Richard Linklater's masterful "Boyhood" is a testament to the power of film and its relationship with life.

The 160-minute movie tells the story of Mason (Ellar Coltrane) as he grows from age 6 to 18, along with his sister Samantha (Linklater's daughter Lorelei) and his divorced parents (Ethan Hawke and Patricia Arquette).

To capture the passage of time, Linklater filmed a little bit each year, beginning in 2002 and wrapping last fall.

In the The City in May being honored for directing at the San Francisco International Film Festival, Linklater said he was trying to represent each school year, up until the character goes to college.

"It was usually somewhere between nine and 18 months between shooting," he says. "A lot of it was just the practical thing of getting people together."

He continues, "The blessing was to have that time to think about it. We'd edit everything we shot, and attach it to the previous years and I could watch it and think about it. I had a pretty strong structure for the whole piece, but it was the details. What do we need? Where is it going?"
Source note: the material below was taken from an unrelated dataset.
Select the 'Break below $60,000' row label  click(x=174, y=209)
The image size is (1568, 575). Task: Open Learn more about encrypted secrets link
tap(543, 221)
Because of its unique structure, the movie doesn't employ the typical set-up/payoff format. For example, if Mason meets some bullies at school, viewers may never see them again.

"You realize how audiences are geared to think like that," he says. "I'm not trying to frustrate people, but the odds of something catastrophic happening are pretty low. 'Ordinary People' could have been my title."

According to Linklater, his young star grew up into a fascinating young man. "He speaks so eloquently," he says. "He said, 'This was my childhood. Even though it was part of a movie, and it wasn't real, it was real to me.'"

As for his daughter Lorelei, Linklater says in the beginning, she was a little extrovert, growing up on movie sets and singing and dancing. But about 3-4 years into the project, she had had enough. But things worked out naturally. As Linklater used less of her, the Mason character begins to explore on his own.

Probably the most moving aspect of "Boyhood," however, is watching Mason slowly learning to balance imagination and reality, as evidenced by an early scene in which he observes that wasps come from rocks.

"It feels like you start off in childhood with all those magical possibilities, and then the more you learn, it narrows, and then the more you learn it widens again," Linklater says. "What's really there is better than anything you could have imagined."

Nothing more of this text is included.